# OBJECTIVE
Can you revise the stretch of material from the line containing "Click the 22,500 amount text" through the line containing "Screen dimensions: 1942x1054 tap(641, 879)", swapping "icon" for "symbol" and leaving everything else unchanged? Reproduce only those lines.

----- DATA LISTING

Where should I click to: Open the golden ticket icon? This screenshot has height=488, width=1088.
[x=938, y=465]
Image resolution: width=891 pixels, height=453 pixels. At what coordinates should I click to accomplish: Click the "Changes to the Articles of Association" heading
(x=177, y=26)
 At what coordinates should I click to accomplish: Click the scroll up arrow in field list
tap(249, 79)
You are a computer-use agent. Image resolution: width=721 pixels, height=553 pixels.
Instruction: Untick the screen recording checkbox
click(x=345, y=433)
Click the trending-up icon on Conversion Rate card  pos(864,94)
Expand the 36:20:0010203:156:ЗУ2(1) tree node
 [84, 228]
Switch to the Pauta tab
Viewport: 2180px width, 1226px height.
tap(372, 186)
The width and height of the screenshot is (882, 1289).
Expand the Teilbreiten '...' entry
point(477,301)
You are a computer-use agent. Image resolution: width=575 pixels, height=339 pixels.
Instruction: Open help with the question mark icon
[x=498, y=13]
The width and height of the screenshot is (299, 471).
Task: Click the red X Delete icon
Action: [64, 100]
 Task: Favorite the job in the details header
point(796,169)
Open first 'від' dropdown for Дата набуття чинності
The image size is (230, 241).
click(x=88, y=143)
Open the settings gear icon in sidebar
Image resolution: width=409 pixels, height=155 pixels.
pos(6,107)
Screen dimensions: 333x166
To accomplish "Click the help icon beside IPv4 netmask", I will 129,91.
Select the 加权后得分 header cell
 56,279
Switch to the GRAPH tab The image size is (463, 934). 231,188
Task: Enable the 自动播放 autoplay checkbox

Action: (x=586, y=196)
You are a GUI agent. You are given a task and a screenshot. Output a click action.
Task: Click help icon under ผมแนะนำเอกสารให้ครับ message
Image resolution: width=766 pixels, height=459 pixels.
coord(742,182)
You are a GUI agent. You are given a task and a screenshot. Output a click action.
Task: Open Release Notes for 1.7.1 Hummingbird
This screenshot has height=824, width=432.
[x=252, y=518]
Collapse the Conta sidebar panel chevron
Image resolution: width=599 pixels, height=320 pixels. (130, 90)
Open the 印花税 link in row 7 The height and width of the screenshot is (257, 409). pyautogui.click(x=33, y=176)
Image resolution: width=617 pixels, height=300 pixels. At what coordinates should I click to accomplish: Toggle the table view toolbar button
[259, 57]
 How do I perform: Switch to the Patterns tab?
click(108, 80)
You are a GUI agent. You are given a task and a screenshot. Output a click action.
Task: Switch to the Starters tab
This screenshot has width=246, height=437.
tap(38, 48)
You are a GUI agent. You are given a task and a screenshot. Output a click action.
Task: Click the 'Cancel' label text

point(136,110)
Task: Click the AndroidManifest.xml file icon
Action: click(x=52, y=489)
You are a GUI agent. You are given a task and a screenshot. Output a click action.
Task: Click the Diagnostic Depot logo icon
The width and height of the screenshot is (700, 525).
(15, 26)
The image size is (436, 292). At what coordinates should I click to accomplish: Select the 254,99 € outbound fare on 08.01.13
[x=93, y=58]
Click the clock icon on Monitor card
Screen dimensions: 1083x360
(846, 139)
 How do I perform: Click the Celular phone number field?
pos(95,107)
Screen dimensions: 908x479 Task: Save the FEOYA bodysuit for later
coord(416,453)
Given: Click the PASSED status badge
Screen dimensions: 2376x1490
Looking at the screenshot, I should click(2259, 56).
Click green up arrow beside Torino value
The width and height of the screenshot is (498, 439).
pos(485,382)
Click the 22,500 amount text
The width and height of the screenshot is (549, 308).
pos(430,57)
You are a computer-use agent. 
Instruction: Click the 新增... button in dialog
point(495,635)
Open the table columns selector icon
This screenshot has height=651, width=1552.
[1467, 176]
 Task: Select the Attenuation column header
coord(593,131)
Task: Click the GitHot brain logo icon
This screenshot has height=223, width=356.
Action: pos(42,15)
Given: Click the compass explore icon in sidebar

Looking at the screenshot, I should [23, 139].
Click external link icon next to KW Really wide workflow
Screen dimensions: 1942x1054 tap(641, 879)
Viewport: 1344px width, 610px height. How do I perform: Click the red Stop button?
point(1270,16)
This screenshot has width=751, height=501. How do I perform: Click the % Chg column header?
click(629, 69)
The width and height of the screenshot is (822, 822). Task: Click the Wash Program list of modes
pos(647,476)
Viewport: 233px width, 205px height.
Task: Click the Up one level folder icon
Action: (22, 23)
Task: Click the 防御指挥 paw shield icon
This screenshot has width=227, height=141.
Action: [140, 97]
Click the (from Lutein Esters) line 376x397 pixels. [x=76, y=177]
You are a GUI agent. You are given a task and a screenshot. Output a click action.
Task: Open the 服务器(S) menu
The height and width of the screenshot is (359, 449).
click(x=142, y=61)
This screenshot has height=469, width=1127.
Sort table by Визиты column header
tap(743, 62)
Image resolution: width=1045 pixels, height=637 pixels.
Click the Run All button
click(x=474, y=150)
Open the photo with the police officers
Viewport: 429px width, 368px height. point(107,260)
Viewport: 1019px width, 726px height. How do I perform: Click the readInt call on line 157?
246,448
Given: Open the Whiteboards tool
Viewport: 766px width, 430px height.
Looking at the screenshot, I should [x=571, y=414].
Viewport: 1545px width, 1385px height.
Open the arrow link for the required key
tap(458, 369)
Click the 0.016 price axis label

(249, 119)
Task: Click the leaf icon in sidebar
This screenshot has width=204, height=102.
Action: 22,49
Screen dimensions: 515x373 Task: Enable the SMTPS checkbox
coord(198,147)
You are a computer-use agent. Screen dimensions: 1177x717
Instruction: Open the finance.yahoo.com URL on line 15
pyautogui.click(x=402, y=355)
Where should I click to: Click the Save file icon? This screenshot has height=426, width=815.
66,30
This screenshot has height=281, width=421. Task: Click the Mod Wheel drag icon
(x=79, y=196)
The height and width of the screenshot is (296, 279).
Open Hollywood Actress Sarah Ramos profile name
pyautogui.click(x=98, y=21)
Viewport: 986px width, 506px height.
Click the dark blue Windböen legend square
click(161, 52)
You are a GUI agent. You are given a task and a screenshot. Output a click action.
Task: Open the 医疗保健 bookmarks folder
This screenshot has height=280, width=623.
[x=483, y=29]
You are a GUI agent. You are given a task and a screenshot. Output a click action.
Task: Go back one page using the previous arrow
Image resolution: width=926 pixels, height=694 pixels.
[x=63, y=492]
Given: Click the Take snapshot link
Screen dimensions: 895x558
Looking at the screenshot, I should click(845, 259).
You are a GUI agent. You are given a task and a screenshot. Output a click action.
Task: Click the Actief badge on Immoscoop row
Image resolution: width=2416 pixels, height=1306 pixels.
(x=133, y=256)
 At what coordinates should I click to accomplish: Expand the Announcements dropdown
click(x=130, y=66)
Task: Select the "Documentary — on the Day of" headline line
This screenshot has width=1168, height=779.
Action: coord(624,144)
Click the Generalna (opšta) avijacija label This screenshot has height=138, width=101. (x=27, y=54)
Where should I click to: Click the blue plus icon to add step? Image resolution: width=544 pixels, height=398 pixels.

----------

# THE SOLUTION
Click the 22,500 amount text
The width and height of the screenshot is (549, 308).
pos(430,57)
You are a computer-use agent. 
Instruction: Click the 新增... button in dialog
point(495,635)
Open the table columns selector symbol
This screenshot has height=651, width=1552.
[1467, 176]
 Task: Select the Attenuation column header
coord(593,131)
Task: Click the GitHot brain logo symbol
This screenshot has height=223, width=356.
Action: pos(42,15)
Given: Click the compass explore symbol in sidebar

Looking at the screenshot, I should [23, 139].
Click external link symbol next to KW Really wide workflow
Screen dimensions: 1942x1054 tap(641, 879)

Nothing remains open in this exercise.